Organen kweken in het lab

1 november 2019

Onderzoekers over de hele wereld werken hard aan het kweken van organen in het lab. Zo ook Jorke Willemse van het Erasmus MC, die zich naast leverweefsel vooral richt op het kweken van galwegen.

Als het lukt om hele organen te kweken in het lab, dan zullen de wachtlijsten voor donororganen drastisch slinken. Daarnaast zal er geen risico op afstoting bestaan, omdat de organen gekweekt worden uit lichaamseigen cellen. Medicijnen om afstoting te voorkomen zijn dan niet meer nodig. Helaas is het niet eenvoudig om organen na te bouwen. Een complete lever bijvoorbeeld bestaat uit ongeveer 200 miljard cellen.

Iets simpeler, maar nog steeds erg ingewikkeld is het maken van galwegen. Wanneer zou je die kunnen gebruiken? ‘Als de galwegen beschadigd zijn, bijvoorbeeld als complicatie bij een laparoscopische operatie’, antwoordt Jorke Willemse (Erasmus MC). ‘Heel soms ontstaat er dan acuut leverfalen en is een levertransplantatie noodzakelijk. Als je in plaats daarvan de galwegen zou kunnen repareren met weefsel uit het lab, kunnen er meer donorlevers naar andere patiënten op de wachtlijst.’

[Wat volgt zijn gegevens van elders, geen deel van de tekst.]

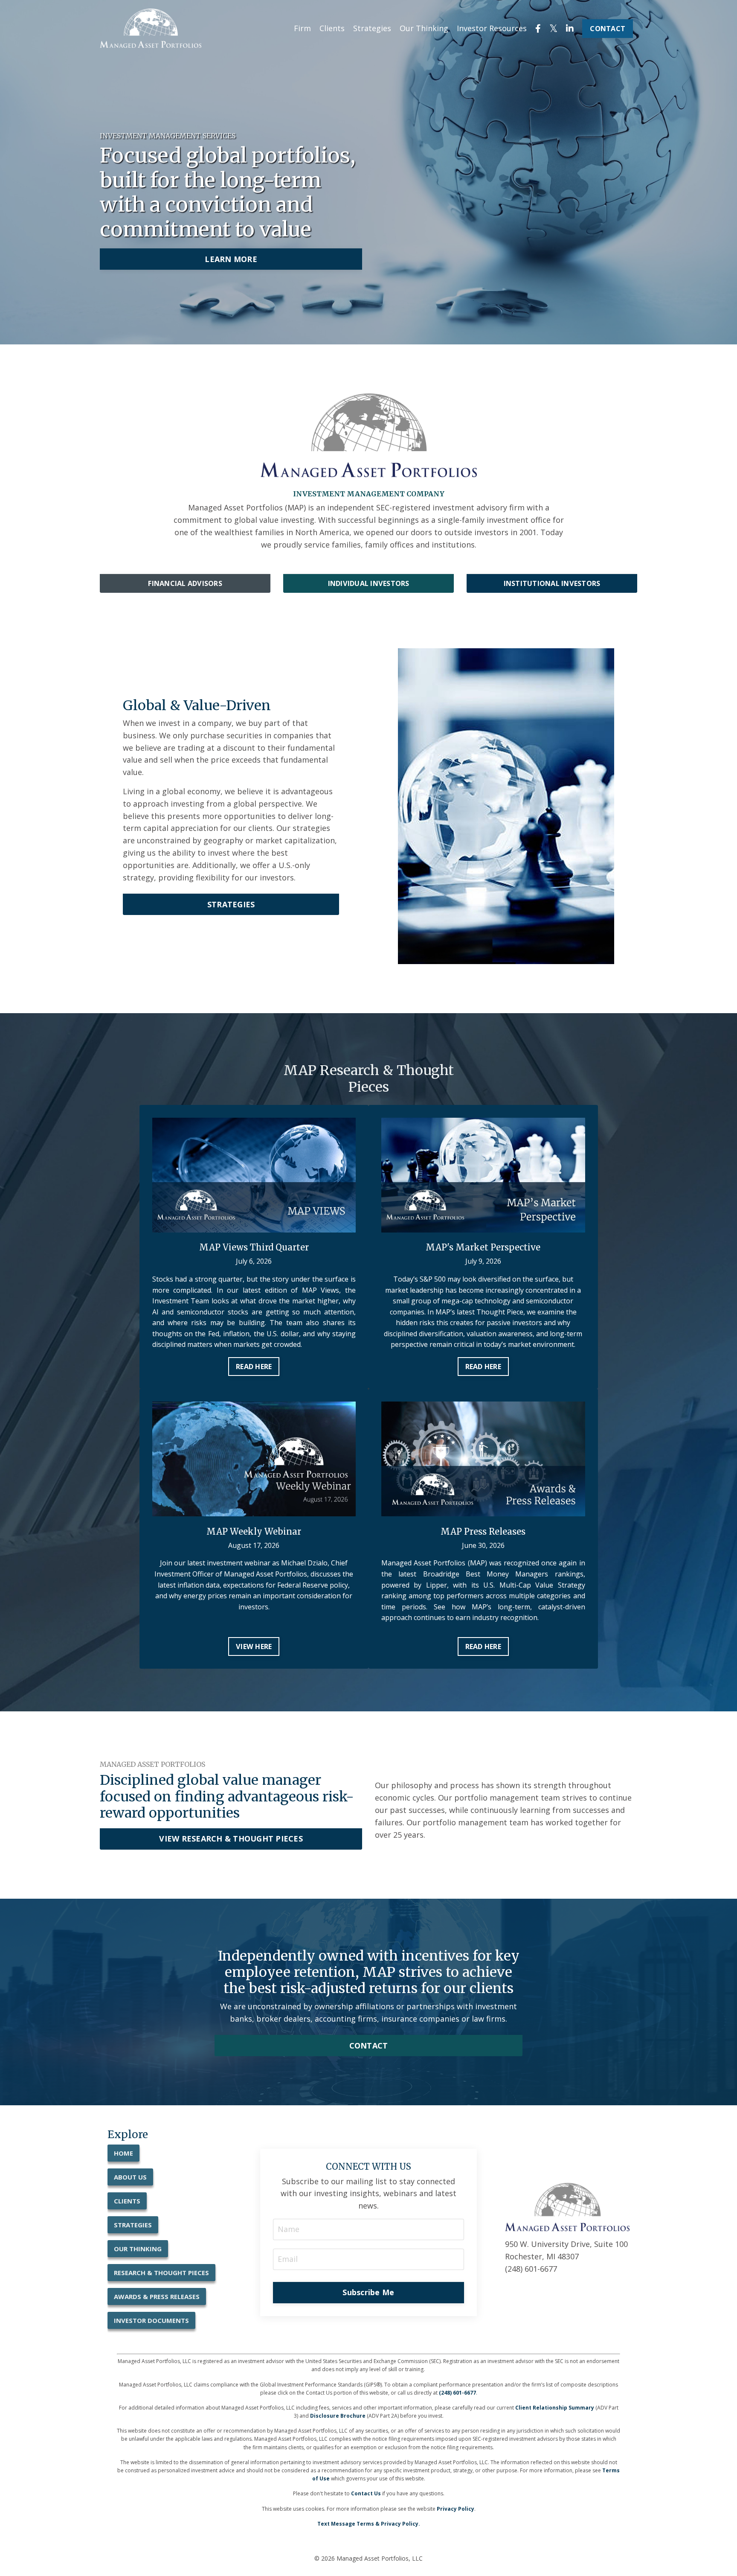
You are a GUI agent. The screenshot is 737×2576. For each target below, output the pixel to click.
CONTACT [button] (607, 28)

Een levertransplantatie geeft zelf bovendien ook risico’s op problemen met de galwegen. ‘Bij het aansluiten van de galwegen van de lever op de darm kunnen vernauwingen en lekkages ontstaan. Het zou mooi zijn als je dan alleen dat kleine stukje galweg kunt vervangen.’

Tweedimensionaal model

Voor zijn onderzoek naar het kweken van galwegen gebruikt Willemse functionele cellen afkomstig uit een galwegbiopt. De cellen alleen kunnen geen weefsel vormen, daarom gebruikt hij ook het geraamte van de galwegen. Dat verkrijgt hij uit andere stuken galwegweefsel waaruit alle cellen verwijderd worden. Dit zogenoemde decellulariseren zorgt ervoor dat er alleen een geraamtestructuur van de galweg overblijft: de extracellulaire matrix. ‘We zijn nog in de beginfase en werken nu aan een simpel tweedimensionaal model van de galwegen’, legt Willemse uit. ‘Door bepaalde signaalstoffen toe te voegen, proberen we cellen te stimuleren om zich te delen en naar de juiste plaats op de extracellulaire matrix te gaan. Als dat lukt en als het construct dan ook functioneel blijkt, kunnen we de volgende stap zetten en een buis proberen te vormen.’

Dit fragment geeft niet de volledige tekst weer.